Information provided
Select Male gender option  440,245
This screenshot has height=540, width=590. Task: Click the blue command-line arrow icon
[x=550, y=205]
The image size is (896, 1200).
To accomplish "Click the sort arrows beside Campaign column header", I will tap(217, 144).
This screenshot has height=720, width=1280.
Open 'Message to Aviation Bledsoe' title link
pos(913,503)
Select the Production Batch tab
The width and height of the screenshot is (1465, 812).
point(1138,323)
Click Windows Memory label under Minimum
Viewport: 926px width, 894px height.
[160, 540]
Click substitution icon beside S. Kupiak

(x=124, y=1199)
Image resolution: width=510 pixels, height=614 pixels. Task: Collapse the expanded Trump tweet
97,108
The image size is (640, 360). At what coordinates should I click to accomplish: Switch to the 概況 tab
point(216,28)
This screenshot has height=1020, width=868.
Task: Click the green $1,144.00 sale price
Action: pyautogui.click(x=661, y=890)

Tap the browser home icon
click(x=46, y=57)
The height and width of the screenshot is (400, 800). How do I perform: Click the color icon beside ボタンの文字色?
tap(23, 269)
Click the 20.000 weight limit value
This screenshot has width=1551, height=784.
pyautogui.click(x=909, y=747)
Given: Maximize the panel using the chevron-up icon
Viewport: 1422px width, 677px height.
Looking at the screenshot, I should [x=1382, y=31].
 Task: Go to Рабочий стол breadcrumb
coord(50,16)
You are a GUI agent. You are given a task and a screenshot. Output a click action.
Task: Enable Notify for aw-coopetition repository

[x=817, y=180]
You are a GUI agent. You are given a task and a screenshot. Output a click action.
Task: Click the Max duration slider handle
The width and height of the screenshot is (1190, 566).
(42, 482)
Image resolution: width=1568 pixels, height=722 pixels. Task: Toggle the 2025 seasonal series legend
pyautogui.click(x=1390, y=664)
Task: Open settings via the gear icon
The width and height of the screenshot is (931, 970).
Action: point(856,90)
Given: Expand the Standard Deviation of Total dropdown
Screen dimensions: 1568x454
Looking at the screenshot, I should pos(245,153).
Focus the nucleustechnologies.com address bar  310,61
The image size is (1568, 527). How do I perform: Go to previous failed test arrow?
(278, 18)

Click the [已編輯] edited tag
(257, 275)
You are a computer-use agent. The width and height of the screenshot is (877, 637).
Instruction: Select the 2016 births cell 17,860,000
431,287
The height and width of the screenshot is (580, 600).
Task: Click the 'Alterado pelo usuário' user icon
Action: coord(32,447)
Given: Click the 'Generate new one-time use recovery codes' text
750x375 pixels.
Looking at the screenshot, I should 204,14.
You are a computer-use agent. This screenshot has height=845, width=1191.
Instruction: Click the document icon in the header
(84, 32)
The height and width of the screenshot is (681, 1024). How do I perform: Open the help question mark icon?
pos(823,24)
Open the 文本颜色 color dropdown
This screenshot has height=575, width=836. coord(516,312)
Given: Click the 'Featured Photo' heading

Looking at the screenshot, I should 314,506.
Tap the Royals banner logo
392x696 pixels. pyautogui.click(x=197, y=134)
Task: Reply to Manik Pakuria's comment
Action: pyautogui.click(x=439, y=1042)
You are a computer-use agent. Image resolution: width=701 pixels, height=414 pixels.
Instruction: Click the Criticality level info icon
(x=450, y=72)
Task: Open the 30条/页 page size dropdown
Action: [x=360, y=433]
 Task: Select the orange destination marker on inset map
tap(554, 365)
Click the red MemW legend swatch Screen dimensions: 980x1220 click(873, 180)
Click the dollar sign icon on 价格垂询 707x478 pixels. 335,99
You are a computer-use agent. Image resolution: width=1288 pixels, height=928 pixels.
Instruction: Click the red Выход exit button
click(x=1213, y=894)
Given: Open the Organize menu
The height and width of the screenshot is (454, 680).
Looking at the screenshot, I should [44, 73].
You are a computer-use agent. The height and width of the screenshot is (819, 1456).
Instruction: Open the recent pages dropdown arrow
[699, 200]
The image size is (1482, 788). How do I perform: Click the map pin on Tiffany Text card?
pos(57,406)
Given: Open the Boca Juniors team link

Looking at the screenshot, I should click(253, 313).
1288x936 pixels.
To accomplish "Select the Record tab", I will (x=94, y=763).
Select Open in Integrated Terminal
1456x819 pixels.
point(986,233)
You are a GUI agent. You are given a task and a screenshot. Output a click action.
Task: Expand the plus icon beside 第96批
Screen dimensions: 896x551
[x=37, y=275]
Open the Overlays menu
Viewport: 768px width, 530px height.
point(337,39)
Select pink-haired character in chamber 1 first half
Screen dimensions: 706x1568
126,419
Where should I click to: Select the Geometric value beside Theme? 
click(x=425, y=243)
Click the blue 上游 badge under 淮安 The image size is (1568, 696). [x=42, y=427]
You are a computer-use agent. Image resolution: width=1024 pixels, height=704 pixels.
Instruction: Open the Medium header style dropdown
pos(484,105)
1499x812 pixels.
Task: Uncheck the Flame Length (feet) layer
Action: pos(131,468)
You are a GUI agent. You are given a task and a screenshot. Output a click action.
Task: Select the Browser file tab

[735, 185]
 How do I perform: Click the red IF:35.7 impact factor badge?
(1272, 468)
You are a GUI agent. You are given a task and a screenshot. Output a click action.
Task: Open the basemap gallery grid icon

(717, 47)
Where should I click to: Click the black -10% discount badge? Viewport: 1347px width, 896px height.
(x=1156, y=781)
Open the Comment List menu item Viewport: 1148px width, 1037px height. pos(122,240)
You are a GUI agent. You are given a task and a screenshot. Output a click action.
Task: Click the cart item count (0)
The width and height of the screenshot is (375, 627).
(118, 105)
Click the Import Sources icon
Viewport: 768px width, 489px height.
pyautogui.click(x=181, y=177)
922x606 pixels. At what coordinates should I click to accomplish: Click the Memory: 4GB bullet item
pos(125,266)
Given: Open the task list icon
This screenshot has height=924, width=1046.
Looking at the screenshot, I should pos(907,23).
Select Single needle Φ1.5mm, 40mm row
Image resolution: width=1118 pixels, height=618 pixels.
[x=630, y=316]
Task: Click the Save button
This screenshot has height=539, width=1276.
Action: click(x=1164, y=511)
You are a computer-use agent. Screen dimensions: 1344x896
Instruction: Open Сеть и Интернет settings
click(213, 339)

Exercise requirements
Looking at the material above, state the number of lines holding the word "will", and only that number.

Completed exercise
2